**Aim of the task**: From the entries below, copy every line that holds the word "will".

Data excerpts

┌──

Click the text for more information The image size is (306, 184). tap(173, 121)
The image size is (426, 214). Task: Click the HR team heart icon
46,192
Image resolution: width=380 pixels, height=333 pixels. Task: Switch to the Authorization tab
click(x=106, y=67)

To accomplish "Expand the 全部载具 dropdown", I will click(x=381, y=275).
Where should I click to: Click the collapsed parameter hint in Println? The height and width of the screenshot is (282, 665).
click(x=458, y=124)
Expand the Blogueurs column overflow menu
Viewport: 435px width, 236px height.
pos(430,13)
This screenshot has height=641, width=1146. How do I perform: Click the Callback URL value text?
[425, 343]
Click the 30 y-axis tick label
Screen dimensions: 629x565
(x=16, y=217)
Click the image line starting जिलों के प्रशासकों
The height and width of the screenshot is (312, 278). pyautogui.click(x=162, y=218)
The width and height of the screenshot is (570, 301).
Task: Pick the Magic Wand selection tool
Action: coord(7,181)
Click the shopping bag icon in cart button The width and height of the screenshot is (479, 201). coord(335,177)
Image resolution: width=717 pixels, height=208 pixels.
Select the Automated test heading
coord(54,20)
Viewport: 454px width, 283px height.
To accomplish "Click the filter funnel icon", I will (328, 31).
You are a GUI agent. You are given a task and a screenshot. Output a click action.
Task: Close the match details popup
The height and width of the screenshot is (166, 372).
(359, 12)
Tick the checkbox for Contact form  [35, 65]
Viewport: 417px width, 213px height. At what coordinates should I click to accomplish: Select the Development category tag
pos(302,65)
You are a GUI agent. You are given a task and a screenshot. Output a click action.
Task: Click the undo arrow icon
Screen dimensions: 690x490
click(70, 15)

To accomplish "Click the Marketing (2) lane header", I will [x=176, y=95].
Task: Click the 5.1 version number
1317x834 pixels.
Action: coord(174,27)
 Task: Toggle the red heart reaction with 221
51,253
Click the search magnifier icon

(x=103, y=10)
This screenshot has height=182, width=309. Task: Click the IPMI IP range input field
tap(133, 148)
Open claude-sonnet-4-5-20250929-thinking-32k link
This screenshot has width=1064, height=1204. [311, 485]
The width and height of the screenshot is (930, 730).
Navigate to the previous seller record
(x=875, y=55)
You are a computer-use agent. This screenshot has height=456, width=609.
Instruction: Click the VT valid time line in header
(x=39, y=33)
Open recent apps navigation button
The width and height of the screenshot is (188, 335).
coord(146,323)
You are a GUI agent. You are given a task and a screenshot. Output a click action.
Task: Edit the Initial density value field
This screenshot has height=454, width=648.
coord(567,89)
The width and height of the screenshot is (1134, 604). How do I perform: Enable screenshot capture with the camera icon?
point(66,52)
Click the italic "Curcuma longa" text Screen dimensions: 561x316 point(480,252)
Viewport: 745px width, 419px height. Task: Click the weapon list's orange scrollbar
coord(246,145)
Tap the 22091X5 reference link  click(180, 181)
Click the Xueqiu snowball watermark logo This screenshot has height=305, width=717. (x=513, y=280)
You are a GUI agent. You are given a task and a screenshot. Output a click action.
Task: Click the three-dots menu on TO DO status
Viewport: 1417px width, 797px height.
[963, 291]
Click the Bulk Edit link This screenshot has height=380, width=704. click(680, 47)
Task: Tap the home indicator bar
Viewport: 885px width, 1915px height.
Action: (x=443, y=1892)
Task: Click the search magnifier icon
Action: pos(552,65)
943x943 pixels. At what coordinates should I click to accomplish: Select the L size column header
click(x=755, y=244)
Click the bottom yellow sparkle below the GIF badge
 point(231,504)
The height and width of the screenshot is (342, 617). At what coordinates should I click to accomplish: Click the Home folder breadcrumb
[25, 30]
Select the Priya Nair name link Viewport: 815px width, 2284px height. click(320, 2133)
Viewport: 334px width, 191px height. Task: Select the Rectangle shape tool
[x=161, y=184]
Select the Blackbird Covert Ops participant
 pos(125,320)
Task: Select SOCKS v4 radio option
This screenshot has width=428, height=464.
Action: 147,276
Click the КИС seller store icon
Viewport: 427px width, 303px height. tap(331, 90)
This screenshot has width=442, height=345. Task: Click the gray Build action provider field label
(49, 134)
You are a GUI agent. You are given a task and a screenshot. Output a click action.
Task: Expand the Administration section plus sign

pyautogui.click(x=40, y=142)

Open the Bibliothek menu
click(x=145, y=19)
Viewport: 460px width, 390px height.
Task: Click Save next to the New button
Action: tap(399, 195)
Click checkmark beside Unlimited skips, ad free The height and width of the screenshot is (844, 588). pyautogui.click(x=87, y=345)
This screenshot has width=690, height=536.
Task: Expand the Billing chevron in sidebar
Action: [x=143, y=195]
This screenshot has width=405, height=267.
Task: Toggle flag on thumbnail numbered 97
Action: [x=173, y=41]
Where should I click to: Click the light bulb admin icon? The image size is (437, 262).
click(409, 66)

└──

**Answer for this exercise**:
To accomplish "Expand the 全部载具 dropdown", I will click(x=381, y=275).
To accomplish "Click the filter funnel icon", I will (328, 31).
To accomplish "Click the Marketing (2) lane header", I will [x=176, y=95].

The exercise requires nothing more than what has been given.